While it is true that free trade encourages globalization among countries, some countries try to protect their domestic suppliers. The main export of poorer countries is usually agricultural productions. Larger countries often subsidize their farmers (e.g., the EU’s Common Agricultural Policy), which lowers the market price for foreign crops. Thus, globalization can be described as an uneven process due to the global integration of some groups alongside the marginalization or exclusion of others.

Additionally, the global economic crisis of 2007-2008, the worst financial crisis since the Great Depression, can be credited partially to neo-liberal globalization. Although globalization promised an improved standard of living, it has actually worsened the financial situation of many homes and has made the financial crisis global through the influences of international financial institutions such as the World Bank. Globalization limits development and civilization to a path that only leads to a Western and capitalistic system.

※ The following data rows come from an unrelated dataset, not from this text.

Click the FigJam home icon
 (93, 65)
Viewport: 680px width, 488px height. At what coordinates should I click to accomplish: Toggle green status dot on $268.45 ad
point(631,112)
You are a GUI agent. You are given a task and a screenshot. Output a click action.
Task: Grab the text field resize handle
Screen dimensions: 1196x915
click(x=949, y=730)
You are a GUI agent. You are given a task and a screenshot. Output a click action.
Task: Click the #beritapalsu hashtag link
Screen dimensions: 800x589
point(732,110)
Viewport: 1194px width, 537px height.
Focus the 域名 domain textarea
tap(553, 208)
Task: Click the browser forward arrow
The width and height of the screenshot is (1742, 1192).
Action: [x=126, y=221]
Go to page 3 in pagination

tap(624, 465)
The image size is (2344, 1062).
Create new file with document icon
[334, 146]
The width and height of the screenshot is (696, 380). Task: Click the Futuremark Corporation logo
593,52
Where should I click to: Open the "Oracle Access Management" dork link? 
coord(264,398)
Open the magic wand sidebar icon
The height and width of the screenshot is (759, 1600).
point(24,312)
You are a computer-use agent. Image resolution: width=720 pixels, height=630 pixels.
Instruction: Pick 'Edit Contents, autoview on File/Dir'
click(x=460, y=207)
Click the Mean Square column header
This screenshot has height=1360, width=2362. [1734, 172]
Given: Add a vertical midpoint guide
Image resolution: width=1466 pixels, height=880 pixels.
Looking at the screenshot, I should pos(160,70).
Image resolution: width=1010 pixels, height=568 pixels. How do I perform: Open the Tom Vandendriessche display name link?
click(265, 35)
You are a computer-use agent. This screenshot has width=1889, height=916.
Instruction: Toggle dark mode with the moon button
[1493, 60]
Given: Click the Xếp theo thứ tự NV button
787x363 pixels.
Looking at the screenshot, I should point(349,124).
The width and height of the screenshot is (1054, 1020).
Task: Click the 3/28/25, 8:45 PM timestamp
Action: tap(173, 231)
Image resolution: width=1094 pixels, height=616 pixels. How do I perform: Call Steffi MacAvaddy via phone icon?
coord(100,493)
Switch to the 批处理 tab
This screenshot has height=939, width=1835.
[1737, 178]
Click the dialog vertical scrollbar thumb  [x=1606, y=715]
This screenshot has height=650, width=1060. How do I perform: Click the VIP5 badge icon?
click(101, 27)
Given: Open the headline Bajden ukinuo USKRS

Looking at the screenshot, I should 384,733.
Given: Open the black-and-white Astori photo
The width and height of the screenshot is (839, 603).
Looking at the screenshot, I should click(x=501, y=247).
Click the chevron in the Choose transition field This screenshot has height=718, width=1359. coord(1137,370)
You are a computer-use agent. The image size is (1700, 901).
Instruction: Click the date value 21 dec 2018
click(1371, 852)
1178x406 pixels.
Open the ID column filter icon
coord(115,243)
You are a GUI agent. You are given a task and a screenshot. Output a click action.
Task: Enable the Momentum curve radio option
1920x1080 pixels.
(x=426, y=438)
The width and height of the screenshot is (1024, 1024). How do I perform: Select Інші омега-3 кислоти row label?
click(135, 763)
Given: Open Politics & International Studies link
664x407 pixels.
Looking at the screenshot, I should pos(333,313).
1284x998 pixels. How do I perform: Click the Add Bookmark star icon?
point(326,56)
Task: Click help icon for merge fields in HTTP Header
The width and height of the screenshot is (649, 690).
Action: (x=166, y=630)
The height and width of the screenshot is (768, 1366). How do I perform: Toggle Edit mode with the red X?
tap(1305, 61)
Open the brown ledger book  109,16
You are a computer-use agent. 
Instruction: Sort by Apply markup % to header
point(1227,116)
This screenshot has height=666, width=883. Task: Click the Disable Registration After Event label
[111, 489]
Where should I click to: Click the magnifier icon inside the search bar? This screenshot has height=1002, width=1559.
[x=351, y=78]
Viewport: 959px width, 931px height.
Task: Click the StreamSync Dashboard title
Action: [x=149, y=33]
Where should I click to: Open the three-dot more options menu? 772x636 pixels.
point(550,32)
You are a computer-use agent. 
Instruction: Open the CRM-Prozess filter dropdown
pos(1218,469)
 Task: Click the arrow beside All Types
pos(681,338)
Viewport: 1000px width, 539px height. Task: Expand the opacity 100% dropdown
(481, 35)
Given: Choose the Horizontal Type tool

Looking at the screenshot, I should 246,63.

Because of the political and structural differences in countries, the implementation of globalization has been detrimental for many countries.

Politics

Globalization has fueled the rise of transnational corporations, and their power has vaulted to the point where they can now rival many nation states. Of the world’s 100 largest economies, 42 of them are corporations. Many of these transnational corporations now hold sway over many nation states as their fates are intertwined with the nations where they are located. Transnational corporations could offer massive influence regarding the Third World and bring about more pressure to help increase worker salaries and working conditions in sweatshops. On account of doing business globally, transnational corporations have a huge influence in many nation states.

In the process of implementing globalization in developing countries, the creation of winners and losers is often predetermined. Multinational corporations typically benefit from globalization while poor, indigenous locals are negatively affected. Globalization can be seen as a new form of colonization, as economic inequality and the rise in unemployment have followed its implementation. Globalization has been criticized for benefiting those who are already large and in power at the risk and growing vulnerability of the countries’ indigenous population. Furthermore, globalization is non-democratic, as it is enforced through top-down methods.

Globalization requires a country to give up some sovereignty for the sake of executing Western ideals. As a result, sovereignty is safest with those whose views and ideals are being implemented. In the name of free markets and with the promise of an improved standard of living, countries give up their political and social powers to international organizations. Thus, globalization carries the potential to raise the power of international organizations at the expense of local state institutions, which must in turn diminish in influence.

Environmental Impacts

International trade in petroleum products has expanded significantly through globalization. There is also a corresponding increase in activities within the petroleum industry to meet the ever-increasing demand for petroleum products. As a result, it gives rise to further environmental pollution. Petroleum is toxic to almost all forms of life and its extraction fuels climate change, including air pollution, water pollution, noise pollution, land degradation, and erosion. As international commerce develops new trade routes, markets, and products, the spread of invasive species is also facilitated. On account of the development of larger and faster forms of transport, commercial trade propels rising annual and cumulative rates of invasion.